Table of Contents:

High and Low

At work (HEY DRAPER IS HIRING! HELLLLLO???? Formal Methods Engineer Jobs at all levels) We’ve been building a neat constraint based, CEGIS driven patching compiler called VIBES that deserves many blog posts of it’s own. The idea is that you could do tiny verified intra function patches to fix security vulnerabilities post hoc.

The team and I have some thoughts and ideas on what we info we need to do this and how we could get it. One promising approach for describing the necessary data that Sergey Bratus has been a big proponent of is using and extending the DWARF debug format. We cannot, however, do it alone, so I thought maybe a little blog post might help raise some discussion.

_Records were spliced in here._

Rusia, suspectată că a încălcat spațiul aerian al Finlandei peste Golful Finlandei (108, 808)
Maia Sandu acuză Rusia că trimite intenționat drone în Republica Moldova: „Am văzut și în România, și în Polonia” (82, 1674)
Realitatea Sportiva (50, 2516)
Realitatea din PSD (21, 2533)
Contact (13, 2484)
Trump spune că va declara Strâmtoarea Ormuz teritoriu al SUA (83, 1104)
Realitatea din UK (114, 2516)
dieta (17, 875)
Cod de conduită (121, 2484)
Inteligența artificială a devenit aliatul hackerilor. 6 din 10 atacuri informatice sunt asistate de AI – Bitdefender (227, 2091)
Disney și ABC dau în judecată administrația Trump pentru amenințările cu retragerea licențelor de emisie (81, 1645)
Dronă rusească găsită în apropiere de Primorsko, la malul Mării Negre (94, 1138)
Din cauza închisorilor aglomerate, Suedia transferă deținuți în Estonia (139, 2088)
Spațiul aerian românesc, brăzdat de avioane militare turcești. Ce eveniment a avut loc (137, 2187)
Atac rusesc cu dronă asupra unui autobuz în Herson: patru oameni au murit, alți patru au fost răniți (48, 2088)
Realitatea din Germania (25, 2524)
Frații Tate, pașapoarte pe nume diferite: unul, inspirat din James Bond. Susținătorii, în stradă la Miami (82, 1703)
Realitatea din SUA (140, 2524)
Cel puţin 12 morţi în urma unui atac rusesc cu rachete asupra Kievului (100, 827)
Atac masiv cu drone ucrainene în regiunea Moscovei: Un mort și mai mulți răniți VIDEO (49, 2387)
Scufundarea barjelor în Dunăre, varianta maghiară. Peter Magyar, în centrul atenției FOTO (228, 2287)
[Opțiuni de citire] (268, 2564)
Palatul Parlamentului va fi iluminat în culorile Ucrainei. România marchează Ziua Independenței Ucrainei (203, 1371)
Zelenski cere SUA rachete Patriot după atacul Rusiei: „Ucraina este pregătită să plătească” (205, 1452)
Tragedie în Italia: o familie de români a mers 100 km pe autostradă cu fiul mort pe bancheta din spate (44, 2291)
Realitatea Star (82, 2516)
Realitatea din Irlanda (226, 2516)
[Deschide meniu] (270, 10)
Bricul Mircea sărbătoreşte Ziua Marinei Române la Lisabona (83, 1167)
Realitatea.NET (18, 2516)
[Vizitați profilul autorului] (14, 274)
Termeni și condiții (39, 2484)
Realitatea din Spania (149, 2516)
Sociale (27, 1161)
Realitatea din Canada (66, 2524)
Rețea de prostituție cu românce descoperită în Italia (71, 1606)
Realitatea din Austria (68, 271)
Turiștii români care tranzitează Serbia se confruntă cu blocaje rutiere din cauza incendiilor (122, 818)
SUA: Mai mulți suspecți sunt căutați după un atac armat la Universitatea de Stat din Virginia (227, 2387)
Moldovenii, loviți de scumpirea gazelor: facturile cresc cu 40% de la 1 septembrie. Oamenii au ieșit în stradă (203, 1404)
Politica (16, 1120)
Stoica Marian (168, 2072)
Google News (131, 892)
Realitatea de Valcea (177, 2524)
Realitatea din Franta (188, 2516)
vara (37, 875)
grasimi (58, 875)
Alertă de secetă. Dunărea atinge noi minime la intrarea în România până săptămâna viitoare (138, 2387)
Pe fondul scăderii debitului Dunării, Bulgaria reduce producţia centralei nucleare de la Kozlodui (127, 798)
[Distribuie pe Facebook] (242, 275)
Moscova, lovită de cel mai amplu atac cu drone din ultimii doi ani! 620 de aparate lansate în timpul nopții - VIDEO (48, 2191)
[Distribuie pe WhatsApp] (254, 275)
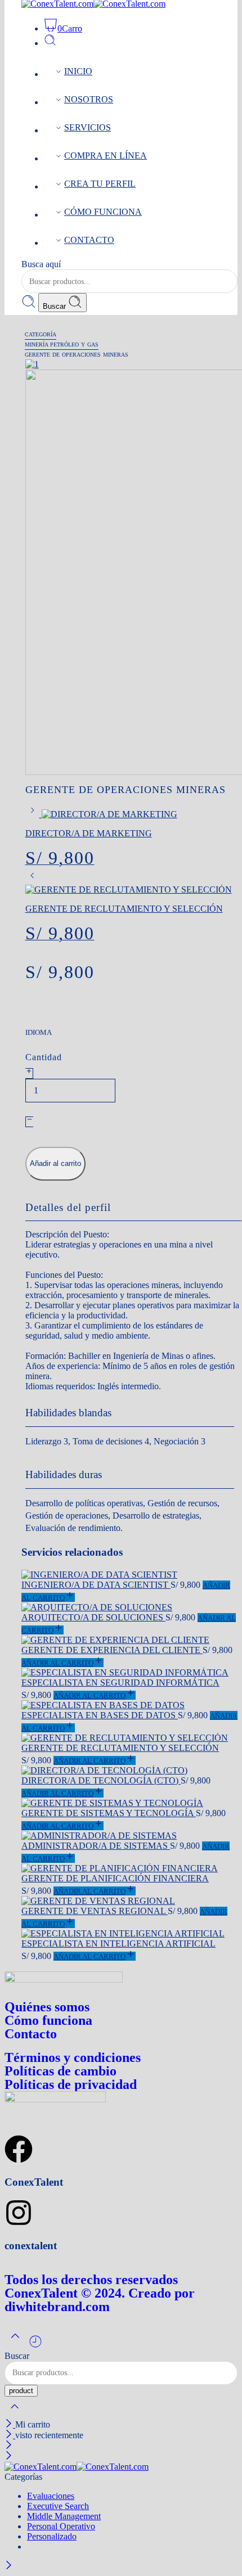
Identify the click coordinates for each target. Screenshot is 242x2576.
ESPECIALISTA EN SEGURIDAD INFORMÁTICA (120, 1682)
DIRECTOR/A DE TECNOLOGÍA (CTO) (101, 1780)
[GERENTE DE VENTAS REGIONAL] (129, 1901)
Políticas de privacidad (71, 2084)
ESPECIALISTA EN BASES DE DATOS (99, 1715)
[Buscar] (50, 43)
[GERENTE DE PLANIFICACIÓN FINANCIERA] (129, 1868)
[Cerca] (10, 2424)
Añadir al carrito (55, 1163)
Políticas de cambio (60, 2071)
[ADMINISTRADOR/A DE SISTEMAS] (129, 1836)
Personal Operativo (61, 2526)
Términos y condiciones (73, 2057)
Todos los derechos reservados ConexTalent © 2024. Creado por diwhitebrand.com (100, 2293)
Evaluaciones (50, 2496)
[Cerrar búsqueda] (15, 2414)
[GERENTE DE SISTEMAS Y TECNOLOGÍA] (129, 1803)
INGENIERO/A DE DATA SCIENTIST (96, 1584)
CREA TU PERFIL (100, 183)
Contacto (31, 2033)
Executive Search (58, 2506)
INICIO (78, 71)
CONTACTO (89, 240)
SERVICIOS (87, 127)
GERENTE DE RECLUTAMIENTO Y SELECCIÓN (120, 1748)
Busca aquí (41, 264)
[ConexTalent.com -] (77, 2466)
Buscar (55, 306)
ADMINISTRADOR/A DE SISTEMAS (95, 1845)
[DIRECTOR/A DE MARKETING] (33, 814)
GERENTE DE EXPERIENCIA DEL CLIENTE (112, 1650)
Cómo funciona (48, 2020)
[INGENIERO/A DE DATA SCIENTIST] (129, 1575)
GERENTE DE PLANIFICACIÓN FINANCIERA (115, 1878)
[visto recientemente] (35, 2345)
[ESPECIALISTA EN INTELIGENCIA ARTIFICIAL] (129, 1934)
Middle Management (64, 2516)
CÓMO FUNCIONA (103, 212)
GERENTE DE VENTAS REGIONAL (94, 1911)
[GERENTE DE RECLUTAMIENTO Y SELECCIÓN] (32, 879)
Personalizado (52, 2536)
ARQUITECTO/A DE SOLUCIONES (93, 1617)
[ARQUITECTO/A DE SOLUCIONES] (129, 1607)
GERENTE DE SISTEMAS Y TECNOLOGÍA (108, 1813)
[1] (32, 364)
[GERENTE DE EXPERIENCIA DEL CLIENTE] (129, 1640)
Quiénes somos (47, 2006)
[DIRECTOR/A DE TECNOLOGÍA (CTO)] (129, 1771)
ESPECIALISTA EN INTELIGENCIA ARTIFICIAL (118, 1943)
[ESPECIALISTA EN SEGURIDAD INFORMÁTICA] (129, 1673)
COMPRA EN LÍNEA (105, 155)
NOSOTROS (88, 99)
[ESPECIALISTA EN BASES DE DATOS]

But first, what even is the relationship between high and low level programs?

I’ve got bad news.

Programs Are Delusions

Something that has driven me insane with despair is how to talk about the connection between high and low level code in a way precise enough that we can correctly patch in code.

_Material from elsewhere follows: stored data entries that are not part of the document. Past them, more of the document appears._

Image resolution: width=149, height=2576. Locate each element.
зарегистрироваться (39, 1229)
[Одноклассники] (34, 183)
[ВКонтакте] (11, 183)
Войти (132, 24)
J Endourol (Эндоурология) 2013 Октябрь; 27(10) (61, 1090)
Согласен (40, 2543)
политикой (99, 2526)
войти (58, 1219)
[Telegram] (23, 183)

In a naive picture of what a compiler does, it looks at high level programs (In C for example. Yes, C is high level for our purposes here) chunk by chunk and outputs some low level assembly that corresponds in a reasonable way to that code. Maybe foo goes in R0, bar goes on the stack, etc. This assignment := becomes a mov here, this + expression becomes an add assembly instruction there.

This is a completely false picture and banish it from your mind.

High level programs are delusions. Optimizing compilers make surprisingly few guarantees about what what correspondences must exist between high and low level code. They may inline code, reorder assignments, rematerialize and copy variables, fuse loops. One could say the goal of an optimizing compiler is to mangle slow code as much as it can to eke out performance. It is a perfectly antagonistic situation if you want to keep good correspondences between high and low.

Optimizing compiler writers want to make my life hell and I take it personally.

The main thing compilers try to guarantee is that the high and low level code should have the same observable behavior. This amounts to some memory access, IO and some function calls must actually happen. The entire rest of your code, all those clever loops and bit tricks and such, are essentially functional specs. They are hints at best of what the compiler should output.

This delusion is of central interest in concurrent code. In concurrent code, there is a secret window by which other processes see things that were never meant to be seen. At minimum, intermediate states of shared variables become observable. Reads and writes to these variables should no longer be reordered or inlined or done in pieces. In a sense everything done to these variables becomes observable behavior. The was a crisis of sorts when people started realizing that the mechanisms they vaguely felt made sense, didn’t actually make sense in concurrent situations. Straightening this out was quite a lot of work (see memory models for example. Interesting but complicated.). As a side note, assembly is also a delusion. The microarchitecture of CPUs is insane highly parallel stuff. See Spectre, Meltdown, and this nightmare bug on the XBOX.

I can’t deny however, that despite the compiler only guaranteeing correspondence of high and low at specific points in limited ways, it just so happens that we can usually intuitively see that this region of assembly vaguely corresponds to this region of high level code, and that this high level variable here is stored in that low level variable there. So how is one supposed to proceed when there is clearly an intuitive correspondence that you need to make precise enough to post hoc patch in code? How do you even describe this correspondence? What is the schema of this correspondence? Are there multiple incompatible notions of correspondence?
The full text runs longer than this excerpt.